The advantages of war veterans continue to pose a threat to public finance, and the situation is further compounded by the fact that it is generally accepted that the number of veterans who are eligible for compensation has been deliberately inflated, if they are verified as war veterans. The Kosovo government has spent over $2 billion on payments to war veterans over the past two decades (currently 46,000), money that Kosovo has earned primarily from the United States, the European Union and the IMF. In the past, the former organization of war veterans has repeatedly questioned the legitimacy of democratic institutions while reconciliation steps were being taken against Serbia, such as during the “normalization” talks aimed at enforcing the Brussels Agreement.

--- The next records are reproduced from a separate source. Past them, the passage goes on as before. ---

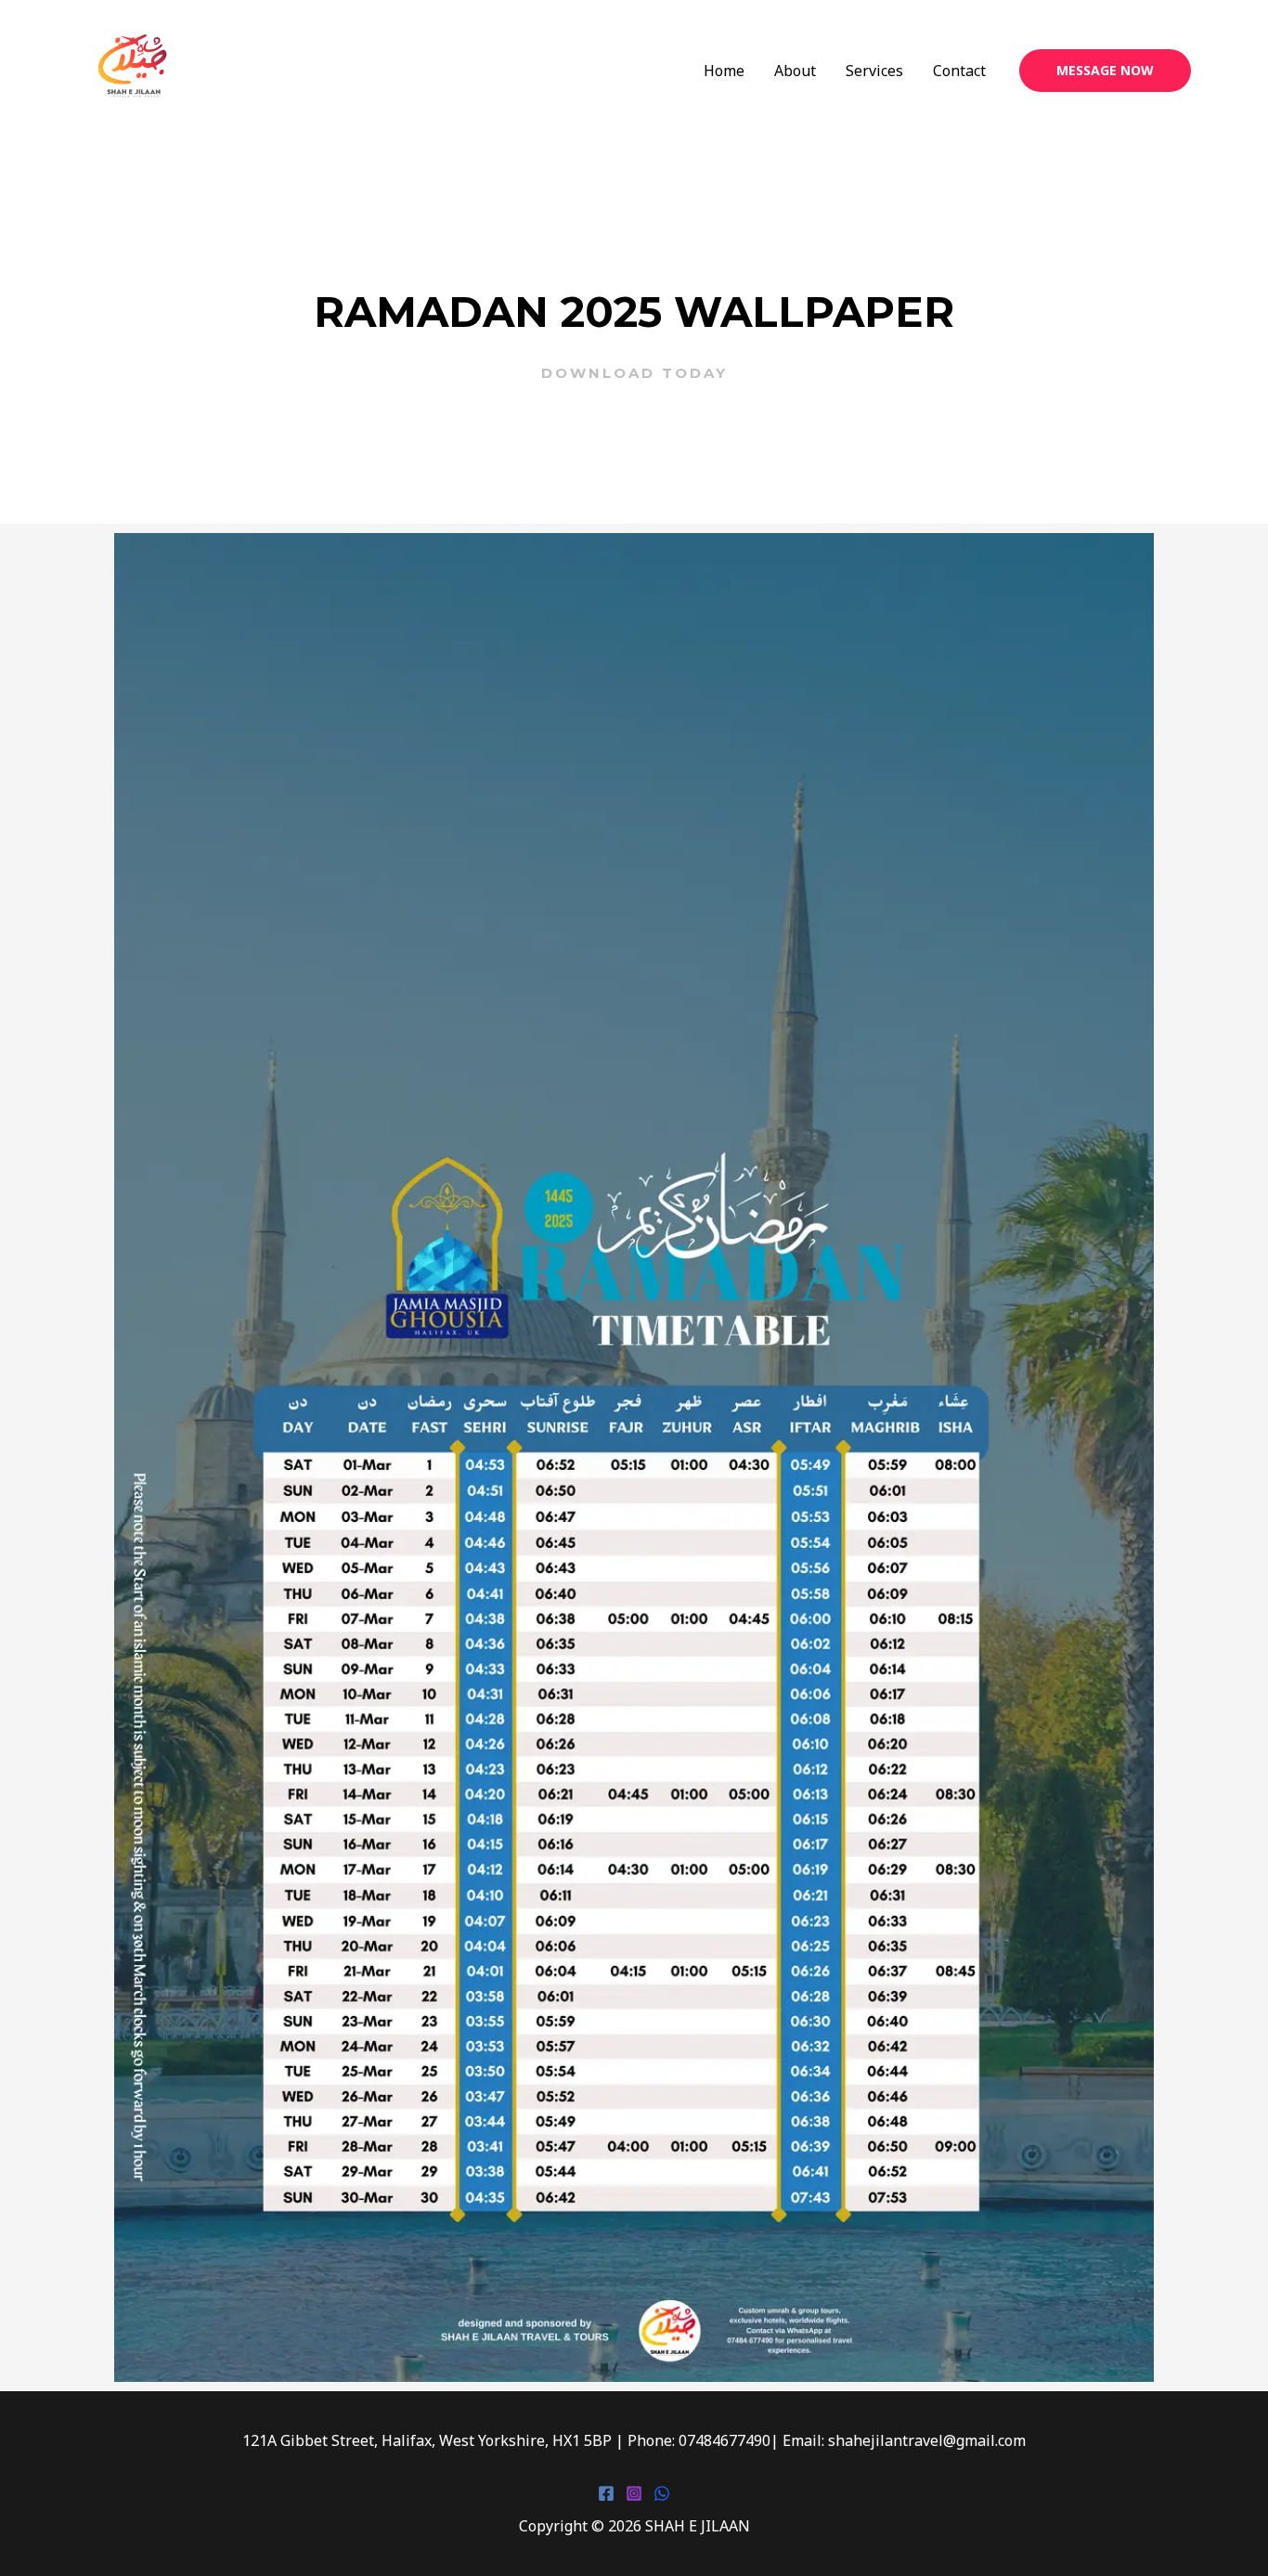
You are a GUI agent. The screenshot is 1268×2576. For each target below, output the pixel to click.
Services (874, 70)
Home (724, 70)
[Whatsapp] (661, 2493)
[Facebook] (606, 2493)
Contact (959, 70)
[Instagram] (634, 2493)
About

In recent events, we have seen how powerful and destabilizing war veterans can be as they caused an institutional crisis that prompted special prosecutors to fill charges against representatives of war veterans on the occasion of three press conferences and other broadcast events, as well as via social media posts and that they will reveal details of certain (potential) witnesses. The War Veterans’ Group has opposed the prosecution in Kosovo of KLA veterans accused of crimes against minorities, thus inhibiting reconciliation. With wartime rhetoric and inflammatory ideological debates, people are increasingly becoming tired. The members of these veteran groups are just as politically diverse as the general public, so the emphasis on a political agenda has also generated the potential for controversy among the veterans themselves and their impact in the society.
In the near future, it should be a top priority for governments to take the issue of veterans seriously and to narrow the sphere of their political maneuver. Maybe this will be possible only when a caste of new political leaders takes the power, and whose background will not necessarily be associated to the recent war in Kosovo.